» SELECTED EXCERPT
++++++++++
If you were already listed on the deed as a co-owner with your parent — and the deed includes the phrase "joint tenancy with right of survivorship" (or "JTWROS") — ownership automatically transfers to you upon your parent's death. No probate needed.

To sell the property, you typically need to:

- Obtain a certified copy of the death certificate
- Record an affidavit of survivorship (sometimes called a survivor's affidavit) with your county recorder's office
- Once the deed reflects you as the sole owner, you can list and sell the home

Spouses often hold property this way. In community property states (Arizona, California, Idaho, Louisiana, Nevada, New Mexico, Texas, Washington, Wisconsin), married couples may also hold property as "community property with right of survivorship," which has the same probate-skipping effect.

**How to check:** Look at the deed. If your name appears alongside your parent's name and the words "joint tenants" or "right of survivorship" are present, you likely have this in place.

### 2. Living Trust (Revocable Trust)

A revocable living trust is one of the most common and effective ways to avoid probate. Your parent may have transferred the house into a trust during their lifetime, naming themselves as trustee and naming you (or other family members) as the successor trustee and beneficiary.

When your parent dies, you — as the successor trustee — step into control of the trust property immediately, without court involvement. You can then sell the home according to the terms of the trust document.

**How to verify:**

- Check for a trust document among your parent's important papers, safe deposit box, or with their attorney
- Look at the deed — if the owner is listed as something like "Jane Smith, Trustee of the Jane Smith Revocable Living Trust," the house is held in trust
- Contact your parent's estate planning attorney if you're unsure

Living trusts are especially common in California, where the probate process is notoriously slow and expensive (full probate can take 12–18 months in CA and court fees can run 4%–6% of the gross estate value).

### 3. Transfer on Death (TOD) Deed

A Transfer on Death deed — also called a beneficiary deed in some states — lets a homeowner designate who inherits their property directly upon death, without probate. Think of it like the beneficiary designation on a retirement account, but applied to real estate.

When the homeowner dies, the named beneficiary simply records the death certificate with the county recorder and the property transfers to them. They can then sell, refinance, or transfer it.
++++++++++
» DATA BLOCK
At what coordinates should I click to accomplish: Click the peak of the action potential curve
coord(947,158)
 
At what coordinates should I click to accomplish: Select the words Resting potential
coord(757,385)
++++++++++
» THE TASKS
(1) Do these statements agree with the text on passing a parent's home without probate? Answer yes or no for each, and quote the words of the text that decide it.
(a) Full probate in California can take 12–18 months.
(b) In some states, a Transfer on Death deed is also called a survivor's affidavit.
(c) A successor trustee must get court approval before taking control of the trust property.
(2) Print the part of the text on passing a parent's home without probate, starting with "### 3. Transfer" and going on through "or transfer it.".

» TASK SOLUTIONS
(1)
(a) Yes: "full probate can take 12–18 months in CA"
(b) No: "also called a beneficiary deed in some states"
(c) No: "step into control of the trust property immediately, without court involvement"

(2)
### 3. Transfer on Death (TOD) Deed

A Transfer on Death deed — also called a beneficiary deed in some states — lets a homeowner designate who inherits their property directly upon death, without probate. Think of it like the beneficiary designation on a retirement account, but applied to real estate.

When the homeowner dies, the named beneficiary simply records the death certificate with the county recorder and the property transfers to them. They can then sell, refinance, or transfer it.